Exercises.
1: In the article on parole programs, under which president were the processes for military families and Cuban doctors set up?
2: Translate this sentence from the article on parole programs into Spanish: "The Trump administration tried to severely curtail the use of parole, but still kept some programs in place."
3: Update the article on parole programs by writing out the part that opens with the words containing "The DHS officials stressed" and closes with "as Title 42.", with "grouped together" changed to "lumped together".

In an ongoing lawsuit challenging the policy for Cubans, Haitians, Nicaraguans and Venezuelans with U.S. sponsors, Republican-led states called the initiative an “illegal program” that imposes a financial burden on American communities due to social and medical services costs.

“The Department of Homeland Security, under the false pretense of preventing aliens from unlawfully crossing the border between the ports of entry, has effectively created a new visa program — without the formalities of legislation from Congress,” the states argued.

Migrants at Tijuana-San Diego border as Title 42 ends
Migrants with CBP One app interviews are allowed to enter the U.S. at the Chaparral pedestrian border on May 16, 2023, in Tijuana, Mexico.

Carlos A. Moreno/Anadolu Agency via Getty Images


Senior DHS officials said the administration’s use of parole is lawful because, despite the large-scale nature of the programs, immigration officials still make individual determinations as to whether migrants should receive parole, and some applicants are denied entry. All parolees under security vetting, officials said.

“There are case-by-case adjudications happening. And that is why we very strongly believe that this is well within our statutory authorities and is a use of parole that’s been consistent with how parole has been used in the past,” an official said under condition of anonymity to discuss these matters.

For the past decades, Democratic and Republican administrations have created parole programs; though they were much smaller in scope, like processes for military families and Cuban doctors set up under President George W. Bush. The Trump administration tried to severely curtail the use of parole, but still kept some programs in place.

The DHS officials stressed that the administration believes its parole processes should not be grouped together, since they arose from distinct circumstances. The officials also noted that over the same period when more than half a million people were paroled, the U.S. deported or expelled migrants over 3 million times, mostly under the now-expired pandemic border measure known as Title 42. 

“More individuals have been removed or expelled than paroled in the last two years, and the conflation of very different parole processes that serve very different purposes is misleading and wrong,” DHS spokesperson Naree Ketudat said in a statement.

The programs for Afghans and Ukrainians were created in response to emergency situations overseas, the DHS officials said. The parole process for Cubans, Haitians, Nicaraguans and Venezuelans, they added, was set up to discourage unlawful migration and as part of a deal in which Mexico agreed to accept migrants from these countries who enter the U.S. illegally. Unlike those programs, migrants processed under the CBP One process are placed in deportation proceedings in addition to being paroled, the officials noted.

While the DHS officials said they view the programs as “very different” forms of parole, one official acknowledged that “technically it’s the same underlying authority that’s allowing these folks to come.”

Collected data entries.
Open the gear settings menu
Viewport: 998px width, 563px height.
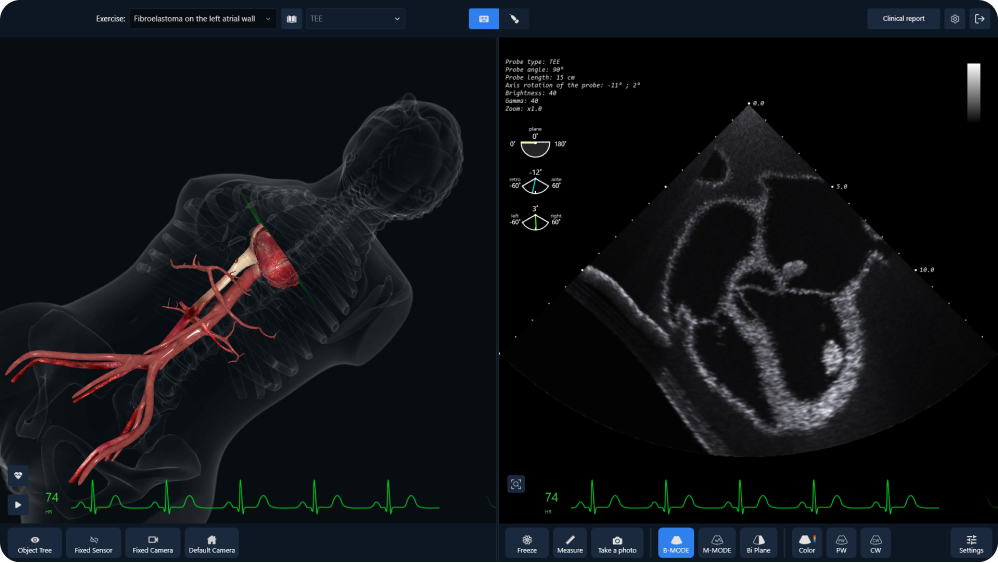click(x=955, y=19)
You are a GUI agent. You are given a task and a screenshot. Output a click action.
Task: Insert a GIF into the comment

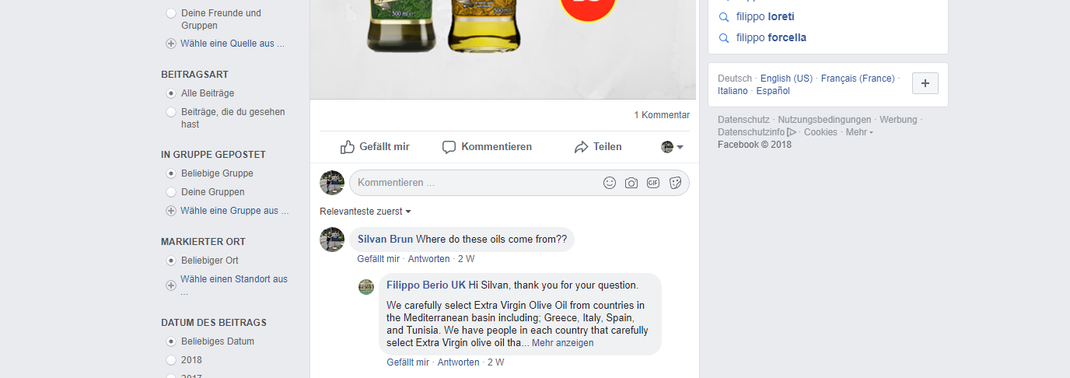tap(653, 183)
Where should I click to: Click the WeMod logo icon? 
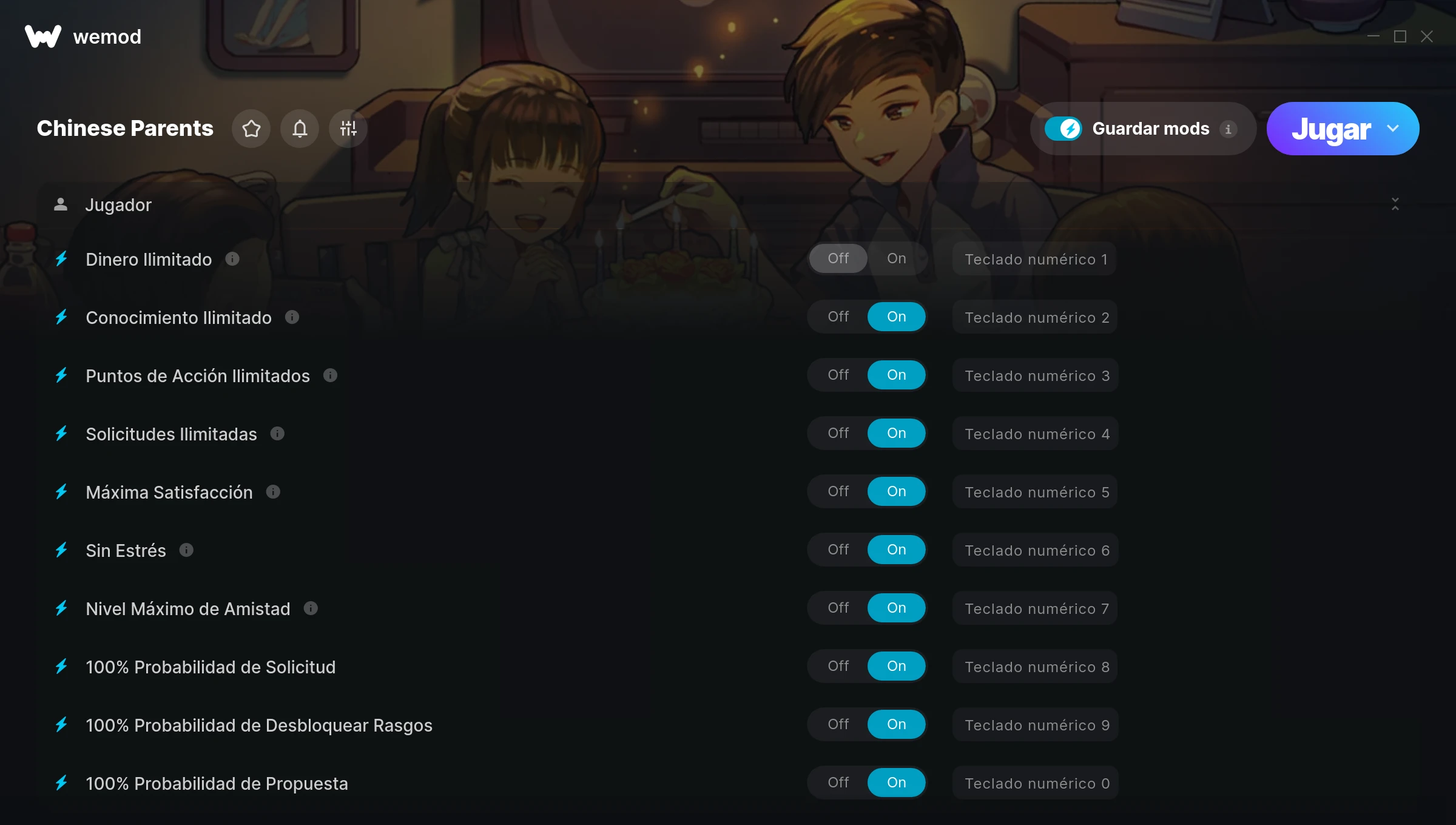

Answers in order.
1: President George W. Bush

2: La administración Trump intentó restringir severamente el uso del parole, pero aun así mantuvo algunos programas vigentes.

3:
The DHS officials stressed that the administration believes its parole processes should not be lumped together, since they arose from distinct circumstances. The officials also noted that over the same period when more than half a million people were paroled, the U.S. deported or expelled migrants over 3 million times, mostly under the now-expired pandemic border measure known as Title 42.